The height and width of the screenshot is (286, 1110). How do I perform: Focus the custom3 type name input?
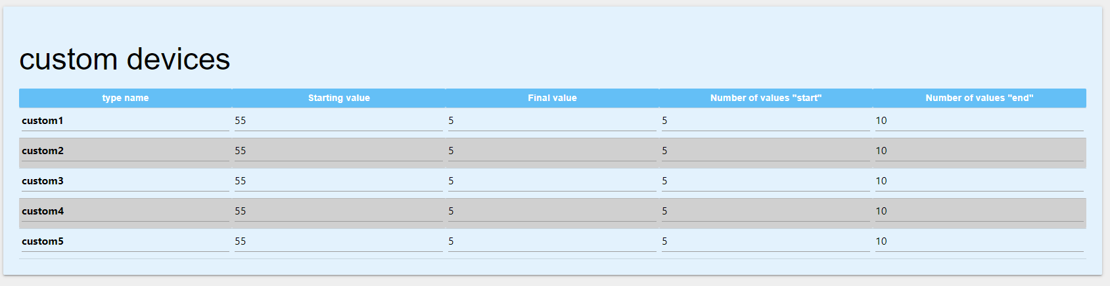point(126,181)
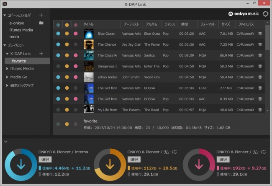Screen dimensions: 272x186
Task: Toggle the blue device dot for The Chance
Action: [x=58, y=44]
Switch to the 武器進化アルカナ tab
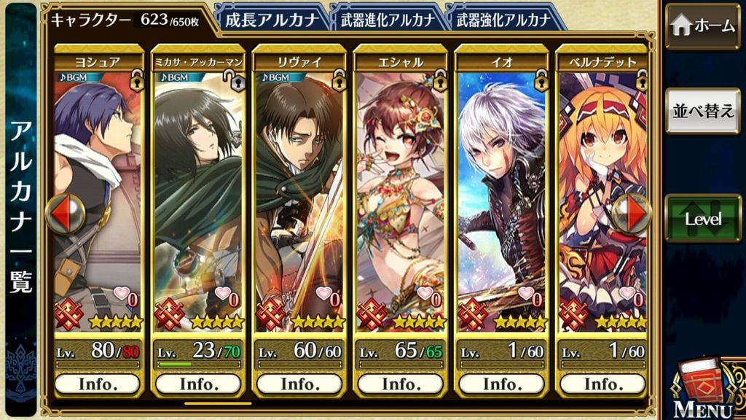Screen dimensions: 746x420 tap(388, 20)
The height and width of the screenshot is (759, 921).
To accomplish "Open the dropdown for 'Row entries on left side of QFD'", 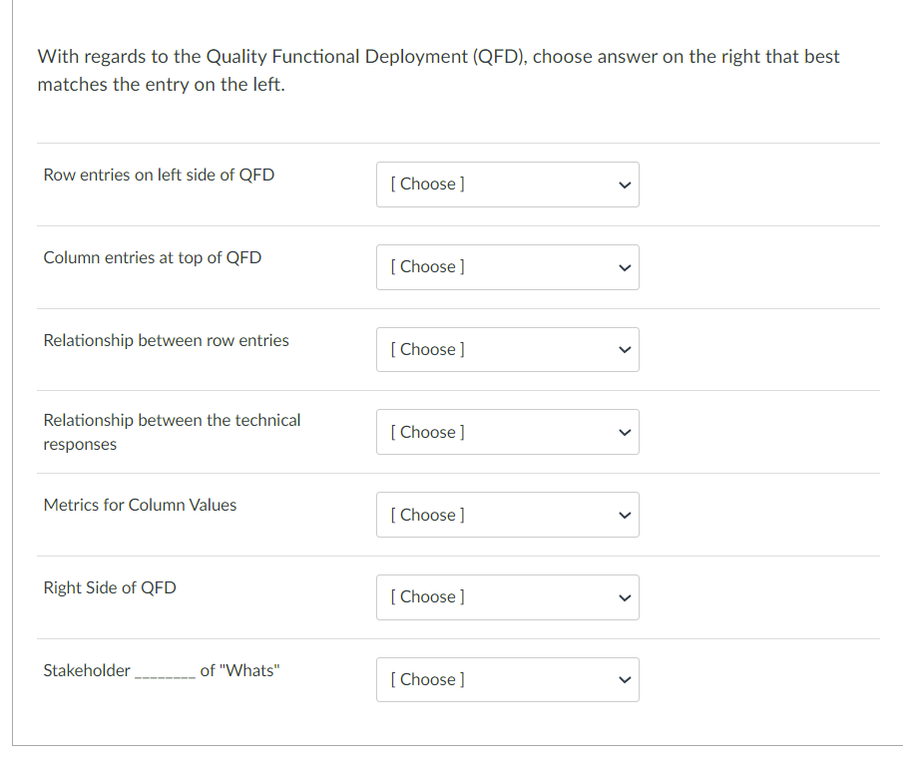I will pos(507,184).
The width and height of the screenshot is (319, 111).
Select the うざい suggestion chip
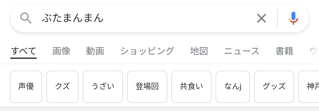pos(103,87)
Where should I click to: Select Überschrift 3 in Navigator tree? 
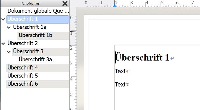click(28, 51)
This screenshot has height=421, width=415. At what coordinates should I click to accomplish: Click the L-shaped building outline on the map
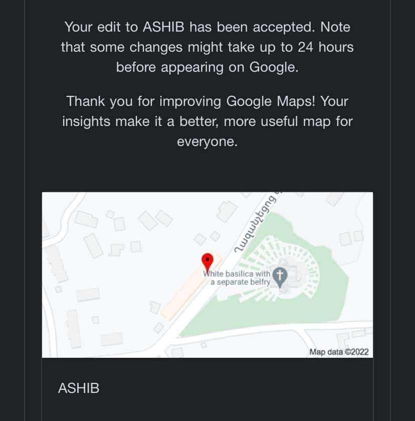coord(116,249)
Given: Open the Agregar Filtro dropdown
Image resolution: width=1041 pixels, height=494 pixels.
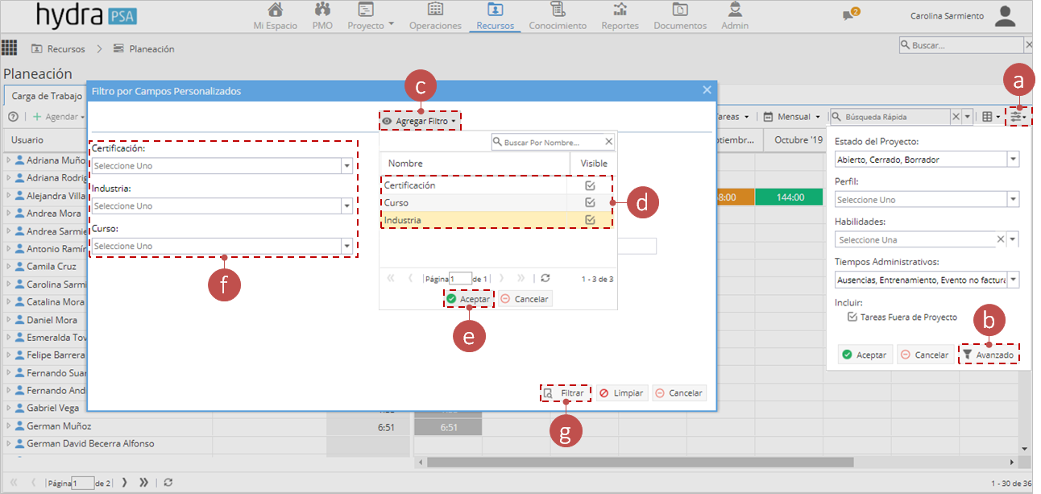Looking at the screenshot, I should tap(420, 122).
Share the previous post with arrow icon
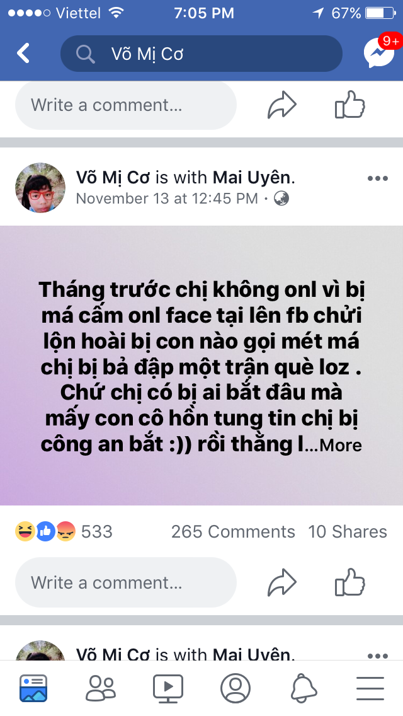The height and width of the screenshot is (716, 403). [281, 105]
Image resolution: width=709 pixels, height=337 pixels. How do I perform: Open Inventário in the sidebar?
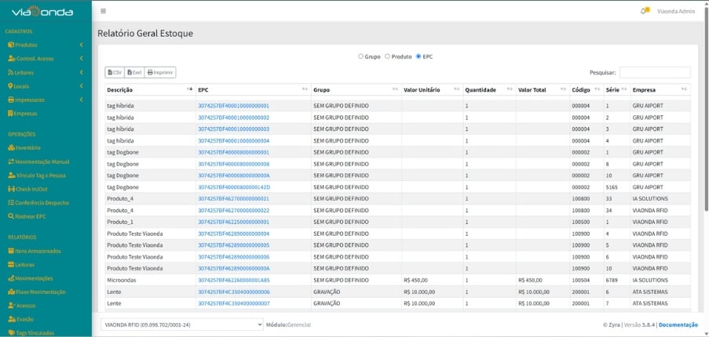pyautogui.click(x=27, y=147)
____
■ **Your assignment**
An exact reproduction of the lines from the line containing "This screenshot has" through the end of the listing above is needed; pictures stay out.

■ **Exercise solution**
This screenshot has height=421, width=415. At what coordinates should I click to accomplish: Click the L-shaped building outline on the map
coord(116,249)
Given: Open the Agregar Filtro dropdown
Image resolution: width=1041 pixels, height=494 pixels.
Looking at the screenshot, I should tap(420, 122).
Share the previous post with arrow icon
The height and width of the screenshot is (716, 403). [281, 105]
Image resolution: width=709 pixels, height=337 pixels. How do I perform: Open Inventário in the sidebar?
pyautogui.click(x=27, y=147)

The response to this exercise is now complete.